Она улыбнулась на мой комплимент и ответила:

— Я уже это слышала, но Наталья Фатеева — не мой идеал.

Она накормила меня настоящим домашним борщом и голубцами. Потом мы пили кофе, и Тамара нас оставила.

— Началась настоящая охота. Новая наша квартира засвечена, они взяли меня прямо от дома, вели до Асуана, а там, я уверен, меня должны были убрать. — Я рассказал в деталях свою встречу с мадам Розали, упомянул Порт-Саид, чем очень встревожил Визгуна.
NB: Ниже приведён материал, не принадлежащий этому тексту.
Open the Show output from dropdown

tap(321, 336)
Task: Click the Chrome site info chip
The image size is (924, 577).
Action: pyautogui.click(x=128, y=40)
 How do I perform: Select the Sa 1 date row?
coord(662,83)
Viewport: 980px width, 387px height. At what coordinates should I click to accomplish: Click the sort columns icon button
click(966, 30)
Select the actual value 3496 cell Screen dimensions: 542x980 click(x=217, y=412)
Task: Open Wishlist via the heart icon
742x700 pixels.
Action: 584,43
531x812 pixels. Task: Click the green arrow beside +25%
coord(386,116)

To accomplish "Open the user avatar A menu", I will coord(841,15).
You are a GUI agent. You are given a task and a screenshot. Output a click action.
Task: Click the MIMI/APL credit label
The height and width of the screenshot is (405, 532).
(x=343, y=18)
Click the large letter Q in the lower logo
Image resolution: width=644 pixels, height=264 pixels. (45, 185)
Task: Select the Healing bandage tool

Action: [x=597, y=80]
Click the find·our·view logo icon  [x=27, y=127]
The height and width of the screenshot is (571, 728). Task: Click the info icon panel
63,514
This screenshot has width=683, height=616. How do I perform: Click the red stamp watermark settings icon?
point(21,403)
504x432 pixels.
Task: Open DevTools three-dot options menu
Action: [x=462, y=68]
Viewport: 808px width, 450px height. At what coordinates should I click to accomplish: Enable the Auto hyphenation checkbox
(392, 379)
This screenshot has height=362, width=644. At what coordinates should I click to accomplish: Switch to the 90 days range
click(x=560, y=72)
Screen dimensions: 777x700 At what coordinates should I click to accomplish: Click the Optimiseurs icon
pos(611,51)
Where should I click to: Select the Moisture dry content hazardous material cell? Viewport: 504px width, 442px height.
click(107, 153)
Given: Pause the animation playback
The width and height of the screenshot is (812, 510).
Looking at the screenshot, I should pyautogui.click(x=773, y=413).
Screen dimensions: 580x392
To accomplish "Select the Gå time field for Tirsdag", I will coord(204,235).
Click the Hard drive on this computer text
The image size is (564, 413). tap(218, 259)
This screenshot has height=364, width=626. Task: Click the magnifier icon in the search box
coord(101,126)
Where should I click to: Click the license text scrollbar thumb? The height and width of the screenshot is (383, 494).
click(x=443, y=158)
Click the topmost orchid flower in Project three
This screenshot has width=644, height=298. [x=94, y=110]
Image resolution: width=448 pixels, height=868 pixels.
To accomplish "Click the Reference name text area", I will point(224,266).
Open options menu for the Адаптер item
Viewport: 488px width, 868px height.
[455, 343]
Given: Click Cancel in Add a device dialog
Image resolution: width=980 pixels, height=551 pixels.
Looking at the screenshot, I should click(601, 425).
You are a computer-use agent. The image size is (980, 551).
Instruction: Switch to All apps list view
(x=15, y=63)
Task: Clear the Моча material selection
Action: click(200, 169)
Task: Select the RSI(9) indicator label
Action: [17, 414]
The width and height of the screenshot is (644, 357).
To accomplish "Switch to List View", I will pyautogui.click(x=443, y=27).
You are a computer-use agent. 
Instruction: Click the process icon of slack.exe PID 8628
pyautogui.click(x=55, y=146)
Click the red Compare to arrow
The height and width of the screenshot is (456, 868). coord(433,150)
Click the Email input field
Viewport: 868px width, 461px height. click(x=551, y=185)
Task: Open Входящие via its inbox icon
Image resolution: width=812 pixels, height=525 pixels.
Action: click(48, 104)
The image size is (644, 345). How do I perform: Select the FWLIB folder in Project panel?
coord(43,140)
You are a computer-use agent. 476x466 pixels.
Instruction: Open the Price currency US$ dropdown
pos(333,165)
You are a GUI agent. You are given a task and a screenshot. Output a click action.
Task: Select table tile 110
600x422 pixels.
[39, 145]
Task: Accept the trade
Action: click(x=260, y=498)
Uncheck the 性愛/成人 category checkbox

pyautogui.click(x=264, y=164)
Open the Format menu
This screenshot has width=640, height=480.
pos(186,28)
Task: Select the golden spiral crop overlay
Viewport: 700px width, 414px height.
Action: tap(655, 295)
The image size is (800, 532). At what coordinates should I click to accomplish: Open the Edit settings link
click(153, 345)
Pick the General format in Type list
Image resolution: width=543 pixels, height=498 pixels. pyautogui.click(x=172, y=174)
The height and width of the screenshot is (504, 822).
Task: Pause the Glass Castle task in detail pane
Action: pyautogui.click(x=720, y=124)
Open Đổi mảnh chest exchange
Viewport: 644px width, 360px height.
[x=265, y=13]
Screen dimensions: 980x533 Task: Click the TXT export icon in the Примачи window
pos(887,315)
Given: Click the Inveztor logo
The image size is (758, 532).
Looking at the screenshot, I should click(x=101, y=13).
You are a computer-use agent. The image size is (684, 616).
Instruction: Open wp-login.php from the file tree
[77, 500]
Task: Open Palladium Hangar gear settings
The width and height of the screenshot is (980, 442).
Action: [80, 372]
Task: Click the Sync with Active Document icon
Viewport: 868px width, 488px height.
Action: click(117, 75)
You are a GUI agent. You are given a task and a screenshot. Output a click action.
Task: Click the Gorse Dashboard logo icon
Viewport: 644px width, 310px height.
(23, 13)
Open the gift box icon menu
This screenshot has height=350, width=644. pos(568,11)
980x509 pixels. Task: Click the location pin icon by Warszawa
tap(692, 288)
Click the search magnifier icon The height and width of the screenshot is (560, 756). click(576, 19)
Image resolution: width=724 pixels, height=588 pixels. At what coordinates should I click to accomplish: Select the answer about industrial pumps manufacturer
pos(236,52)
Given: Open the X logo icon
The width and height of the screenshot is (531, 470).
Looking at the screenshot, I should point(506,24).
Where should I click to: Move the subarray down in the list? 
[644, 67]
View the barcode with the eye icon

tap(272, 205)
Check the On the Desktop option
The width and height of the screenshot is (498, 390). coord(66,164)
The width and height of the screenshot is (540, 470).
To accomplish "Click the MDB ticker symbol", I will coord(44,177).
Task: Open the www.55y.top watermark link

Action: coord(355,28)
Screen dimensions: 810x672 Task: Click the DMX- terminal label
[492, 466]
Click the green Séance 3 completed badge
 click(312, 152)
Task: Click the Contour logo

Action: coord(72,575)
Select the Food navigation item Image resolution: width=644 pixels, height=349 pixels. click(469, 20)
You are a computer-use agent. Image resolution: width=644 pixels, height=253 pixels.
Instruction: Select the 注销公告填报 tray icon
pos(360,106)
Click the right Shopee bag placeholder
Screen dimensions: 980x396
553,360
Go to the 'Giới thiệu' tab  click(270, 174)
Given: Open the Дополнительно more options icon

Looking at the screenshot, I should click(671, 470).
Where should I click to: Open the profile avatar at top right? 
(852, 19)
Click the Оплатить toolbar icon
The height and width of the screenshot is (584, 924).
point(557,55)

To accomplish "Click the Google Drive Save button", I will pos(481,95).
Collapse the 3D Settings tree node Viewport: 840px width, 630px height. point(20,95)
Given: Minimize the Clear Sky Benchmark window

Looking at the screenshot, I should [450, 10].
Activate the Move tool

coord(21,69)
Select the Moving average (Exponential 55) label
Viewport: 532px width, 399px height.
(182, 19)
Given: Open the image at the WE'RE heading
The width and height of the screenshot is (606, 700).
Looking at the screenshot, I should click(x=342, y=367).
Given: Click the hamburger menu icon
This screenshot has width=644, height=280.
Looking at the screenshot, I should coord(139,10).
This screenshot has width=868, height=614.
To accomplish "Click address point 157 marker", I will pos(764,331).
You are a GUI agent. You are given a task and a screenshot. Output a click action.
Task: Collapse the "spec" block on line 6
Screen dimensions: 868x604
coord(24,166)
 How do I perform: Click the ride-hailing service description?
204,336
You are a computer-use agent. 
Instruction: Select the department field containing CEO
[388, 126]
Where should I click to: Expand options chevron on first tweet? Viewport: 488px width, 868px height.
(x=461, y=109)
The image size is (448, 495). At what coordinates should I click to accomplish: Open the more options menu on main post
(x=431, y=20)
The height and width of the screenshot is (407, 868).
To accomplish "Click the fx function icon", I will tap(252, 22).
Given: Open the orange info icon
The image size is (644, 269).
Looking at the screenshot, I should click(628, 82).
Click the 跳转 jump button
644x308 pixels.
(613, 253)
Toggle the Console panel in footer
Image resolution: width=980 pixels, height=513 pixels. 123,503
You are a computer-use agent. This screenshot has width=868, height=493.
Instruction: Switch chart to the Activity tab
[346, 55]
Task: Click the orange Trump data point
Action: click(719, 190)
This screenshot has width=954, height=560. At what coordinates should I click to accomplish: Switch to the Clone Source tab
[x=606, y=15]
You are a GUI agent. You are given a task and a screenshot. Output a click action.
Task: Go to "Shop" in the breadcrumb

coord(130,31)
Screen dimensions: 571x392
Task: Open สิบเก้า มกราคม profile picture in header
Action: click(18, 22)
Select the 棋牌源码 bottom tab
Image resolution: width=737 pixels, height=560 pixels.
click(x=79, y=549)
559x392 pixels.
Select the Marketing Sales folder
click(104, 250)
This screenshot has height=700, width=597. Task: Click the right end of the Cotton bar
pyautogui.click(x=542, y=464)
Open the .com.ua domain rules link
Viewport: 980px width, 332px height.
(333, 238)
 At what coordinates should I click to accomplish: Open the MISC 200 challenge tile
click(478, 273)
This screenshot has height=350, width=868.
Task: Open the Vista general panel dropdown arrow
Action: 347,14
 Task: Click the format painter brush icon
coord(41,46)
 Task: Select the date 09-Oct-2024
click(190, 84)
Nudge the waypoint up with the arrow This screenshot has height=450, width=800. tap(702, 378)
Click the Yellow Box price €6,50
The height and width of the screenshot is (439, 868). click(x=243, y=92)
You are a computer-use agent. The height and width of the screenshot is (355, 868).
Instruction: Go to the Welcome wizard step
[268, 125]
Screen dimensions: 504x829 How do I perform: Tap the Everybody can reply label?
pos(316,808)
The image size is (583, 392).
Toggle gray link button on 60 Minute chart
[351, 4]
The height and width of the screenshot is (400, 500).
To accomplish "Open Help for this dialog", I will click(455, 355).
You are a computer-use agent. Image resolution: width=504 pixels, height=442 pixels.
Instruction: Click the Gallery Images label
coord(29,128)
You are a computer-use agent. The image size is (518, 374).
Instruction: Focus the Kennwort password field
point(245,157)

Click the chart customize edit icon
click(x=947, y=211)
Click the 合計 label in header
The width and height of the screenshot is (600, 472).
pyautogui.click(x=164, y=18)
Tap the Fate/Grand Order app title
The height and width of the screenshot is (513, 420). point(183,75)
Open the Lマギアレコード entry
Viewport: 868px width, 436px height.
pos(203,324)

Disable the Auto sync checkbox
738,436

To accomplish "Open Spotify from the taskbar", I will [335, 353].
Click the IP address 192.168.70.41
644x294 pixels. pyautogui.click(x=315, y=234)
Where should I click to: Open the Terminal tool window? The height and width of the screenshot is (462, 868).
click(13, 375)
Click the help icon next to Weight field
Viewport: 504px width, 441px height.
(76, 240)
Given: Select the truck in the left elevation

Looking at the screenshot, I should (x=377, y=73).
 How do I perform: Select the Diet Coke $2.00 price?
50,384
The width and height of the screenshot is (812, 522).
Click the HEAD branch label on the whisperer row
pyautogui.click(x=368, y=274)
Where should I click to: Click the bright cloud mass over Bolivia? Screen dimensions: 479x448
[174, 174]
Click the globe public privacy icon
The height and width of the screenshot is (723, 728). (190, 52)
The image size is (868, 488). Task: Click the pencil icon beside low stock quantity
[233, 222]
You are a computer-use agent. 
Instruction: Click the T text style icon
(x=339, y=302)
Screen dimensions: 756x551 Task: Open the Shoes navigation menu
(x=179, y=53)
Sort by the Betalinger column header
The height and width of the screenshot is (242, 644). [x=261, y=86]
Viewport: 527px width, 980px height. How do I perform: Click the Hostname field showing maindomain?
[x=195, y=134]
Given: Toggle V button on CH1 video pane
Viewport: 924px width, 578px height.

— Но он работает. Саид дает такую информацию, что мы диву даемся, как он ее получает.

— А может быть, его снабжает информацией Бардизи? Очень уж много он обо мне знает. Без знаний не организуешь наблюдения. Обратите внимание — нашли новую квартиру, а ее уже кто-то засветил. Кто? Только контрразведчик, который обслуживает советских специалистов, располагает о нас информацией и продает ее нашим врагам.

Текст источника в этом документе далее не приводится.